When Amos is preaching all this justice stuff, he does set up his audience. He starts talking about how their neighbors and enemies should do better. He says Damascus is wrong to ignore the poor. Gaza is wrong to marginalize the poor. Tyre is wrong is keep the poor down while the rich just get richer. Edom also doesn’t treat the hard working poor fairly. The Ammonites and the Moabites are not doing enough for the sick and the poor. Judah, your cousins, your nearest neighbor, they aren’t doing enough for the marginalized and the suffering. And then he says, “And YOU, Israel, you are no better than these others; you trample the poor into the dust and you push the afflicted out of your way” (chapter 2).
It would be like a preacher in our own day calling out the wrong doings of Iran, of North Korea, of Venezuela, of Columbia, of Russia, and then saying, “Oh, guess what US, your hands aren’t entirely clean either.”
And that is what Amos would say to us. We have the ability to send every good student to college; so, why do we make it economically difficult instead of easy for people to continue their education? We could make sure that every citizen has medical coverage, but we fight against it. We could make sure that those who don’t have enough to eat get more food, but we try to cut aid to the hungry. We could promise every senior citizen that they will spend their final years with dignity and some comfort, but instead we fight to make them work longer before they can retire and we try to gamble with their medical coverage.
Amos told the prosperous people of Samaria, you can do better and if you truly want to be godly, you must do better. You can’t be content to grow your finances and to blame the poor for their plight or ignore them all together. You have to be more generous, more compassionate, more caring than that to call yourselves the people of God.
The bible is never against people prospering. But the bible repeatedly challenges those who say, “I’ve got mine now let everyone else just try a little harder.”
The story of Mary this morning has her praising God for wanting all people to be cared for.

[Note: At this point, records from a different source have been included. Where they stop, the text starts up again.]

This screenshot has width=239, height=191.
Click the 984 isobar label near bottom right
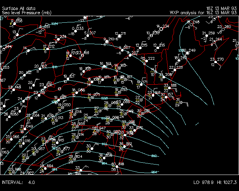(154, 172)
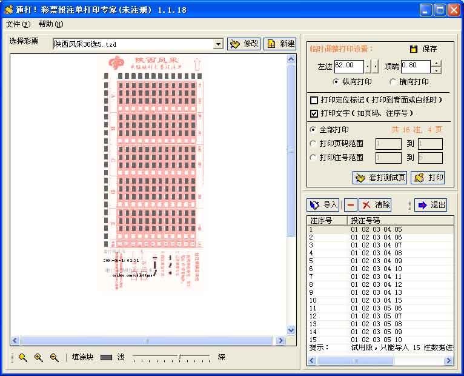Click the 新建 (new) template button
Screen dimensions: 464x376
pos(280,44)
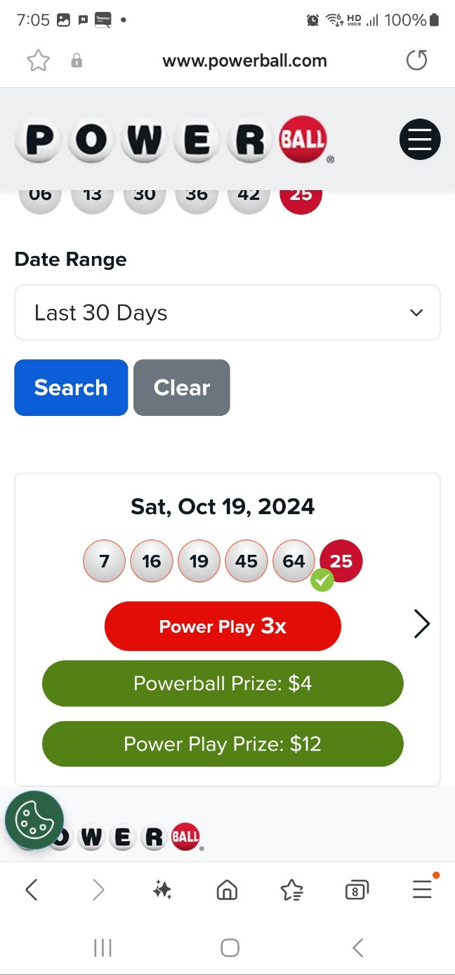Go back with browser back arrow

tap(32, 890)
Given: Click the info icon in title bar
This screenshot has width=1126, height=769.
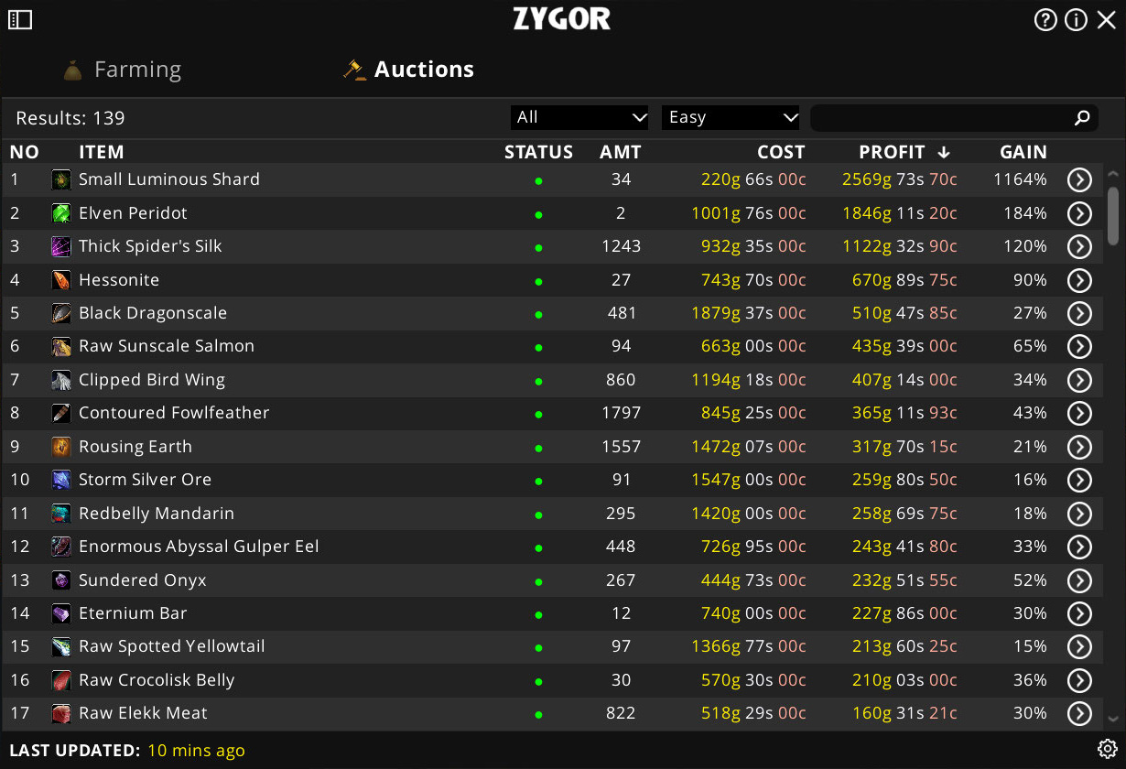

She affirmed that God, and by extension, God’s people, must be concerned for the poor, the marginalized, the oppressed.
And Jesus risked his own life, and lost it, preaching about a kin-dom of God that would look nothing like the militaristic Roman Empire that invaded other countries and privileged the elites while ignoring the desperately poor.What it means to be Christian is to follow Jesus and the justice-seeking prophetic tradition he embodied, and so part of what it means to be Christian is to not only share our good fortune, but to work to end systems whereby others are kept from enjoying the same comforts we might take for granted.
To follow Jesus is to let justice roll down like waters, and righteousness like an ever-flowing stream.
To be followers of Jesus is to be worshipers of Justice-Love, which we call God, and to be worshipers of Justice-Love is to be workers of Justice-Love in our world. Will you covenant with me this morning to be workers of Justice-Love in the world? If so, say yes! Better yet, sing it…Then this, truly, is the good news! Amen.
Divine Justice-Love…Flow through me…To bless me…And the world…Amen.